* **WORK TO COMPLETE**
Only the opening lines of the listing, through the one with "Task: Toggle the Skillet filter chip", are to be retyped, each exactly as it stands.

* **PROVIDED MATERIAL**
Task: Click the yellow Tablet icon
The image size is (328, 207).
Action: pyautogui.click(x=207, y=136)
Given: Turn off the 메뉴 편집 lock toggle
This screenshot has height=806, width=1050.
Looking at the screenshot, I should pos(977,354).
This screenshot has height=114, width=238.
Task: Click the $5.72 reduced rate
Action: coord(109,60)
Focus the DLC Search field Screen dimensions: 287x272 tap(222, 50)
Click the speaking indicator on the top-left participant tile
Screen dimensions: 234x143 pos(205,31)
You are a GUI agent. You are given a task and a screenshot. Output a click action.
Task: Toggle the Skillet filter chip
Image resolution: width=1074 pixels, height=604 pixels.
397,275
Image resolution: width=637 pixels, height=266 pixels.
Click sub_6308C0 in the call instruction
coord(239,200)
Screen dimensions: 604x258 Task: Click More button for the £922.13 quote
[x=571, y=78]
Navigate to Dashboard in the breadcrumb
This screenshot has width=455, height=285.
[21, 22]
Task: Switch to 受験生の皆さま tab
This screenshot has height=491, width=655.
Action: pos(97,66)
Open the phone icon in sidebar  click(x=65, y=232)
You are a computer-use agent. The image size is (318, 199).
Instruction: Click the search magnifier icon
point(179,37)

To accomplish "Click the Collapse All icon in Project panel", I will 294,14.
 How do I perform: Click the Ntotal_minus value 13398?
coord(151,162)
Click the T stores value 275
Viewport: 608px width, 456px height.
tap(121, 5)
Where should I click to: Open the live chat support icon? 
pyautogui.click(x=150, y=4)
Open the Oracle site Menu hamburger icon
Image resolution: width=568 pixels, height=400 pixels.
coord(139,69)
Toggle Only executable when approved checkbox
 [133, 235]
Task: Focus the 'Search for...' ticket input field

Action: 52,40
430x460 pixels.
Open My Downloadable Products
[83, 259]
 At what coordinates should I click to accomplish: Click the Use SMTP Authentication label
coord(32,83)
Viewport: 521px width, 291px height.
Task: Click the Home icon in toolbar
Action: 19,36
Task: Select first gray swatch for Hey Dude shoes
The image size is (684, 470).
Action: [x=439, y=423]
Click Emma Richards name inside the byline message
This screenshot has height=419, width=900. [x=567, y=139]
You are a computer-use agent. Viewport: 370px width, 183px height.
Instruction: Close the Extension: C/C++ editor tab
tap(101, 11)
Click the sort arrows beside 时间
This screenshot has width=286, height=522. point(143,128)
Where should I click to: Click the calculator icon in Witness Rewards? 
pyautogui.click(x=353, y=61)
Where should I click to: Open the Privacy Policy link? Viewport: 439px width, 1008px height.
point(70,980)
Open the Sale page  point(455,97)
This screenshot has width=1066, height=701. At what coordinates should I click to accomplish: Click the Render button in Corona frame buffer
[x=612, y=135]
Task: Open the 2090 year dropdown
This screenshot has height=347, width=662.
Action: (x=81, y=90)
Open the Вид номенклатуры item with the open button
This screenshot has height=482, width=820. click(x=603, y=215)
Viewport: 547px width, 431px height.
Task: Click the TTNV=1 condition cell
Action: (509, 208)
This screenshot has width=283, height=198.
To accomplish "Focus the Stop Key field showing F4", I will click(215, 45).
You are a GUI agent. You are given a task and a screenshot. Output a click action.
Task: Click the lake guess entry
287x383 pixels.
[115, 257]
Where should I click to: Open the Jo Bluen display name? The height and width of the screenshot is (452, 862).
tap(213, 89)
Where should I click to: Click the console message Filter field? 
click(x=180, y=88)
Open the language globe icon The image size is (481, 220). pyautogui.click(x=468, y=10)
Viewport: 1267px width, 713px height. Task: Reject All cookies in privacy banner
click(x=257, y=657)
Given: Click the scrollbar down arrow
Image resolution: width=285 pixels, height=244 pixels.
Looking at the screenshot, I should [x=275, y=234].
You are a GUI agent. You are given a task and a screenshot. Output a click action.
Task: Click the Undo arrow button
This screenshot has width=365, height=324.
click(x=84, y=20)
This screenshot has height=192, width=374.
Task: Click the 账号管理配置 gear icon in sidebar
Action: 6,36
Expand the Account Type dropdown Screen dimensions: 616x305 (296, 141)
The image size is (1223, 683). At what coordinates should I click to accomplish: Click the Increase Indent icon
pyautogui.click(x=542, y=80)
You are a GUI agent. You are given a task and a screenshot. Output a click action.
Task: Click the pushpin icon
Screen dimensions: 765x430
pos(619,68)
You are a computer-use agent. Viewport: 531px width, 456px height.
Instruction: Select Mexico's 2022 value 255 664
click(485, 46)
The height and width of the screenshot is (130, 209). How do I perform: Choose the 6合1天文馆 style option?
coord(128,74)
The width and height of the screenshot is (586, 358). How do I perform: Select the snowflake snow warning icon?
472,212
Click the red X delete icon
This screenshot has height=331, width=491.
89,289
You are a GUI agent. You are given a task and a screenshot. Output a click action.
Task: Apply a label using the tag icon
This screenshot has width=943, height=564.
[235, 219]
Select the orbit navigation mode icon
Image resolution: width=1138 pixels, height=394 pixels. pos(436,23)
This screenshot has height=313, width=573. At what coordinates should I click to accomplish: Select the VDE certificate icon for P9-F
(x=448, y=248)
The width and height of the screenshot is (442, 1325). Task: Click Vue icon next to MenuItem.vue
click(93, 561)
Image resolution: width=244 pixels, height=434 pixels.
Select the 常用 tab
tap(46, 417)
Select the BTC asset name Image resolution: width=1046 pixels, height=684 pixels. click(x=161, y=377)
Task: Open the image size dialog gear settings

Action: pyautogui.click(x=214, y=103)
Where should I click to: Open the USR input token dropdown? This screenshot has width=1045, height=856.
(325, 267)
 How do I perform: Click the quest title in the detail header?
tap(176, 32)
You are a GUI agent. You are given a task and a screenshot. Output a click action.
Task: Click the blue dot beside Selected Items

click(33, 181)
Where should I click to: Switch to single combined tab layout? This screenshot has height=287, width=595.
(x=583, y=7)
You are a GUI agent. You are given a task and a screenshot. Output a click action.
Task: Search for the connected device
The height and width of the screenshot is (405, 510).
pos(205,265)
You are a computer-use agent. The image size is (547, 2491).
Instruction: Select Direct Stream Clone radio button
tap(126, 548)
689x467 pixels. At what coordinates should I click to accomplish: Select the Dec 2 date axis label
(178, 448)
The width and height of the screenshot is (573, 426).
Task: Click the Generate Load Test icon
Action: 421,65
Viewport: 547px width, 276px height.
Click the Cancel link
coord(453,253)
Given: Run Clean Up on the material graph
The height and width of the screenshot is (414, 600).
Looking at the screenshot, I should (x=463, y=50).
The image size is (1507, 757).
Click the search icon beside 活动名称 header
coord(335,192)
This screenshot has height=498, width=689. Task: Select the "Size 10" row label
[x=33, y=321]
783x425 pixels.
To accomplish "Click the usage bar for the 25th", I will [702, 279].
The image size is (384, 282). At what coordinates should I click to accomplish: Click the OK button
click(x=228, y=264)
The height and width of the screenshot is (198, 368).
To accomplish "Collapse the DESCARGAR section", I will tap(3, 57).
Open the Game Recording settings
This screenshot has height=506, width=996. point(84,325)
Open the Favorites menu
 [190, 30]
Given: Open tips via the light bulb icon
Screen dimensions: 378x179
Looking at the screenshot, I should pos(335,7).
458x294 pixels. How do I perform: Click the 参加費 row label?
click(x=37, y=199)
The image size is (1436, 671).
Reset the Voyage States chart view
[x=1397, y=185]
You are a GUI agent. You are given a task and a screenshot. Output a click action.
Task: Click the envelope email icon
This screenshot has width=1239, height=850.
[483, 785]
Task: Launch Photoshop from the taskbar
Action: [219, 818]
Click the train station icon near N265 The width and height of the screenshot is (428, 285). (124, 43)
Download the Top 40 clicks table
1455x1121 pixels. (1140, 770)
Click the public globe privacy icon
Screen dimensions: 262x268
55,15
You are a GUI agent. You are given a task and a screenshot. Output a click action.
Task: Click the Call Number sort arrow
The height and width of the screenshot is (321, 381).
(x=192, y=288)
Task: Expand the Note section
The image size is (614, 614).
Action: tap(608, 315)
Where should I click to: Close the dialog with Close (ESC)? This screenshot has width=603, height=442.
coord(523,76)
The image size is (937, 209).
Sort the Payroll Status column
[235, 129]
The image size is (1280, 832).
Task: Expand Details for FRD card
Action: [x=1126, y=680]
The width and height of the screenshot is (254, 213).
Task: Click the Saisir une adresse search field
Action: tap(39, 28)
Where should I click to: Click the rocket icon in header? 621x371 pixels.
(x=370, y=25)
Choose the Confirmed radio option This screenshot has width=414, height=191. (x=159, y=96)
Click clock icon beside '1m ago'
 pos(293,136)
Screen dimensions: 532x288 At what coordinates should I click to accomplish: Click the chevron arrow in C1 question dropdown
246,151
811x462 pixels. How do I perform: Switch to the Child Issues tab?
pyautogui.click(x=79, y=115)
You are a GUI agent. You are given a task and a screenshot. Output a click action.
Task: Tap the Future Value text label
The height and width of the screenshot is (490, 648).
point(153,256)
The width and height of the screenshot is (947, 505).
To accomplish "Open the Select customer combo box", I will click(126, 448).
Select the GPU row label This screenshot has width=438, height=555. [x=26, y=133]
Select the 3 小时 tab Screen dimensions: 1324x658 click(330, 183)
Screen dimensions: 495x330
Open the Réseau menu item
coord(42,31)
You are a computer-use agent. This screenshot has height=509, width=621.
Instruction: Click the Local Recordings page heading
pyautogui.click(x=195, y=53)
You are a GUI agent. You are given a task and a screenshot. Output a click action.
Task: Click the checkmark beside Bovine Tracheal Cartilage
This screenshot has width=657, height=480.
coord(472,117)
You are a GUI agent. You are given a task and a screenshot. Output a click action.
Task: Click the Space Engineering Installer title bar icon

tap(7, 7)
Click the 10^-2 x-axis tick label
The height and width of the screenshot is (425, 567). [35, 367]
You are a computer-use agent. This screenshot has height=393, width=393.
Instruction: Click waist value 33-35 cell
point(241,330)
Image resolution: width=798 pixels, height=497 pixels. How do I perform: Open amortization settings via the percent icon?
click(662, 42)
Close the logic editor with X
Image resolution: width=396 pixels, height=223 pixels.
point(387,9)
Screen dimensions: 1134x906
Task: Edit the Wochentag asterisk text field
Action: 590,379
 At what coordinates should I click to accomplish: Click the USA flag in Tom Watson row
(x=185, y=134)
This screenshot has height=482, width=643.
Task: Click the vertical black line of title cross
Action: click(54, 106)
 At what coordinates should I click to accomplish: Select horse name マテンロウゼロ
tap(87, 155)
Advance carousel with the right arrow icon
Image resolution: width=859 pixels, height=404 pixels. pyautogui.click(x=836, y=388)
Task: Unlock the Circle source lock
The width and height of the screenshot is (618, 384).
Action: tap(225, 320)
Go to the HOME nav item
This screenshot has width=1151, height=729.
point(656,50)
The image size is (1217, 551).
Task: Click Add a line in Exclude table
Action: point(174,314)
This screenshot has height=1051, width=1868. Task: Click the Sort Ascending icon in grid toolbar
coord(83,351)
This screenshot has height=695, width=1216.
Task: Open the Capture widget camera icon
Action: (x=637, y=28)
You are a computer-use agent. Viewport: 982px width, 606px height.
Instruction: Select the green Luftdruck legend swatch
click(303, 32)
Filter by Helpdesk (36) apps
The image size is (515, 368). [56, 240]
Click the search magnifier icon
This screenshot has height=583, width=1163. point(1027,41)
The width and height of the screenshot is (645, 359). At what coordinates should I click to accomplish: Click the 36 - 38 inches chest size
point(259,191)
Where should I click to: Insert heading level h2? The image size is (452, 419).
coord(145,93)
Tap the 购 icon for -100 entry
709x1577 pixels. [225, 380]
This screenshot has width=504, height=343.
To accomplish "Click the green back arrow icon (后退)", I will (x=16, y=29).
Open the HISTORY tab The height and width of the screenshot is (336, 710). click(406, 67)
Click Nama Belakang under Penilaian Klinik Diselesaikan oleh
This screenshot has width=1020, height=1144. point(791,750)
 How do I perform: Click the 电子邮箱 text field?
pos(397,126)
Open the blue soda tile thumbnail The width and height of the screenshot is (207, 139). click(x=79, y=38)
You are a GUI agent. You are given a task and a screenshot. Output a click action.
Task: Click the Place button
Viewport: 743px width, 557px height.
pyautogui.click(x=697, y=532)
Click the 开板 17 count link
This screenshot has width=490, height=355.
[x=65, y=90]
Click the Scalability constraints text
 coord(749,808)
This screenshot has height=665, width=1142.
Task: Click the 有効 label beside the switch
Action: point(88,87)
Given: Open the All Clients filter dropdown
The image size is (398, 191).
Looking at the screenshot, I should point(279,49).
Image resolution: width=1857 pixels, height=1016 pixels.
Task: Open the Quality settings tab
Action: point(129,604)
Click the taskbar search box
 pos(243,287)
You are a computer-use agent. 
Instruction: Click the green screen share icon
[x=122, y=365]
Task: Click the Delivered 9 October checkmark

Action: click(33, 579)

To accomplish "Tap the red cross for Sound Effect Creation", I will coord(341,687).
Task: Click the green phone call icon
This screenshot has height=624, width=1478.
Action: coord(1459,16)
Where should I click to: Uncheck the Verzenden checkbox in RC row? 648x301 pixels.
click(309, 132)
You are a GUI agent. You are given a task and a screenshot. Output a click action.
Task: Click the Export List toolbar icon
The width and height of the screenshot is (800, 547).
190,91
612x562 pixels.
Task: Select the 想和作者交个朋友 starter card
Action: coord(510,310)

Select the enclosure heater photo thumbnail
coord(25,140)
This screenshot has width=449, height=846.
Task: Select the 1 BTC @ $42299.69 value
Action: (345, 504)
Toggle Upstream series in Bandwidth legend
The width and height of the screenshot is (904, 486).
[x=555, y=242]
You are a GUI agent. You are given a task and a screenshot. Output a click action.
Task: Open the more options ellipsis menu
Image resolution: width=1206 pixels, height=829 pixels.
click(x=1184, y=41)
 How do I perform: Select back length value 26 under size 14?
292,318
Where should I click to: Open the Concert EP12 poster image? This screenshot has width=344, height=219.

* **EXERCISE RESULT**
Task: Click the yellow Tablet icon
The image size is (328, 207).
Action: pyautogui.click(x=207, y=136)
Given: Turn off the 메뉴 편집 lock toggle
This screenshot has height=806, width=1050.
Looking at the screenshot, I should pos(977,354).
This screenshot has height=114, width=238.
Task: Click the $5.72 reduced rate
Action: coord(109,60)
Focus the DLC Search field Screen dimensions: 287x272 tap(222, 50)
Click the speaking indicator on the top-left participant tile
Screen dimensions: 234x143 pos(205,31)
You are a GUI agent. You are given a task and a screenshot. Output a click action.
Task: Toggle the Skillet filter chip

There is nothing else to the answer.